**Aim of the task:** Print the data below exactly as it appears.

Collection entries
[Start of Attachment]
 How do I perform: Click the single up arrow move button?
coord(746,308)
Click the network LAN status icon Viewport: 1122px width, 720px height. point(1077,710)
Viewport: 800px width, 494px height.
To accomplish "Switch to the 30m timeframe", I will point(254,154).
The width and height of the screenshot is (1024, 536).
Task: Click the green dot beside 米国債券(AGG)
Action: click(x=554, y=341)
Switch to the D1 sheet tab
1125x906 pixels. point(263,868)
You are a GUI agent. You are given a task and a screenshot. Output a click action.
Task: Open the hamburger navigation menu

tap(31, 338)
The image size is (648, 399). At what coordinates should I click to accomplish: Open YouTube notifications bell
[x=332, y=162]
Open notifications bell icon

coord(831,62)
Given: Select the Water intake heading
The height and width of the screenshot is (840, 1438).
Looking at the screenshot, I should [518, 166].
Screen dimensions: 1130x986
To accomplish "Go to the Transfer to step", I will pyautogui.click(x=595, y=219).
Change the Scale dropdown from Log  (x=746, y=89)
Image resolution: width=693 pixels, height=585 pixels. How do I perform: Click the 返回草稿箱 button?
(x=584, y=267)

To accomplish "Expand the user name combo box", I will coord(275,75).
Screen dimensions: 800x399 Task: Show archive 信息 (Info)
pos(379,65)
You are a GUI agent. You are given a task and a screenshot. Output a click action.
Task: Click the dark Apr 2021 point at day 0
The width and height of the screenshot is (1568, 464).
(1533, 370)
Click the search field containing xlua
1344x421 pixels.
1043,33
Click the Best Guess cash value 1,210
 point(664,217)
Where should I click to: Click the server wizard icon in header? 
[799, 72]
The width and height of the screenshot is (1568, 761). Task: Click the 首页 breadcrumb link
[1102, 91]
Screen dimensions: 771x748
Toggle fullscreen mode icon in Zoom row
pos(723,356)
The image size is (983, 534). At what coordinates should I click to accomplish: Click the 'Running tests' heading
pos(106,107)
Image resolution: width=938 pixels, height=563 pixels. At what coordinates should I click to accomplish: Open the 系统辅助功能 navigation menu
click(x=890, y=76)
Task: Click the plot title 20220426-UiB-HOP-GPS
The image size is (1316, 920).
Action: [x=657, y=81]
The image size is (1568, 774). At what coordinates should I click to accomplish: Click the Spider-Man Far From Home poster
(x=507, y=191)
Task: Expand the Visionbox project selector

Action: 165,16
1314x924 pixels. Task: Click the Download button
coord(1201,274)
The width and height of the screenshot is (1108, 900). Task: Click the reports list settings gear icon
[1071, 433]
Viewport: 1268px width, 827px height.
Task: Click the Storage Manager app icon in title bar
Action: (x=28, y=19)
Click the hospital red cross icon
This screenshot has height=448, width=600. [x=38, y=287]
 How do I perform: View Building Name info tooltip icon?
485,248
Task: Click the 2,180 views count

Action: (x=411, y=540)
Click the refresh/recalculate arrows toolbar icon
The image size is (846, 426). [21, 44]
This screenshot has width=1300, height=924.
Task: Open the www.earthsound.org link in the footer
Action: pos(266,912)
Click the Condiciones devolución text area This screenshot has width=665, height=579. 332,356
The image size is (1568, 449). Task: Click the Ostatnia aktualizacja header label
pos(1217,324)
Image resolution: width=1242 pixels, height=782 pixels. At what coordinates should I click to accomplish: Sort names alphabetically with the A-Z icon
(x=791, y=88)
[End of Attachment]
**Response to the exercise:**
 How do I perform: Click the single up arrow move button?
coord(746,308)
Click the network LAN status icon Viewport: 1122px width, 720px height. point(1077,710)
Viewport: 800px width, 494px height.
To accomplish "Switch to the 30m timeframe", I will point(254,154).
The width and height of the screenshot is (1024, 536).
Task: Click the green dot beside 米国債券(AGG)
Action: click(x=554, y=341)
Switch to the D1 sheet tab
1125x906 pixels. point(263,868)
You are a GUI agent. You are given a task and a screenshot. Output a click action.
Task: Open the hamburger navigation menu

tap(31, 338)
The image size is (648, 399). At what coordinates should I click to accomplish: Open YouTube notifications bell
[x=332, y=162]
Open notifications bell icon

coord(831,62)
Given: Select the Water intake heading
The height and width of the screenshot is (840, 1438).
Looking at the screenshot, I should [518, 166].
Screen dimensions: 1130x986
To accomplish "Go to the Transfer to step", I will pyautogui.click(x=595, y=219).
Change the Scale dropdown from Log  (x=746, y=89)
Image resolution: width=693 pixels, height=585 pixels. How do I perform: Click the 返回草稿箱 button?
(x=584, y=267)

To accomplish "Expand the user name combo box", I will coord(275,75).
Screen dimensions: 800x399 Task: Show archive 信息 (Info)
pos(379,65)
You are a GUI agent. You are given a task and a screenshot. Output a click action.
Task: Click the dark Apr 2021 point at day 0
The width and height of the screenshot is (1568, 464).
(1533, 370)
Click the search field containing xlua
1344x421 pixels.
1043,33
Click the Best Guess cash value 1,210
 point(664,217)
Where should I click to: Click the server wizard icon in header? 
[799, 72]
The width and height of the screenshot is (1568, 761). Task: Click the 首页 breadcrumb link
[1102, 91]
Screen dimensions: 771x748
Toggle fullscreen mode icon in Zoom row
pos(723,356)
The image size is (983, 534). At what coordinates should I click to accomplish: Click the 'Running tests' heading
pos(106,107)
Image resolution: width=938 pixels, height=563 pixels. At what coordinates should I click to accomplish: Open the 系统辅助功能 navigation menu
click(x=890, y=76)
Task: Click the plot title 20220426-UiB-HOP-GPS
The image size is (1316, 920).
Action: [x=657, y=81]
The image size is (1568, 774). At what coordinates should I click to accomplish: Click the Spider-Man Far From Home poster
(x=507, y=191)
Task: Expand the Visionbox project selector

Action: 165,16
1314x924 pixels. Task: Click the Download button
coord(1201,274)
The width and height of the screenshot is (1108, 900). Task: Click the reports list settings gear icon
[1071, 433]
Viewport: 1268px width, 827px height.
Task: Click the Storage Manager app icon in title bar
Action: (x=28, y=19)
Click the hospital red cross icon
This screenshot has height=448, width=600. [x=38, y=287]
 How do I perform: View Building Name info tooltip icon?
485,248
Task: Click the 2,180 views count

Action: (x=411, y=540)
Click the refresh/recalculate arrows toolbar icon
The image size is (846, 426). [21, 44]
This screenshot has width=1300, height=924.
Task: Open the www.earthsound.org link in the footer
Action: pos(266,912)
Click the Condiciones devolución text area This screenshot has width=665, height=579. 332,356
The image size is (1568, 449). Task: Click the Ostatnia aktualizacja header label
pos(1217,324)
Image resolution: width=1242 pixels, height=782 pixels. At what coordinates should I click to accomplish: Sort names alphabetically with the A-Z icon
(x=791, y=88)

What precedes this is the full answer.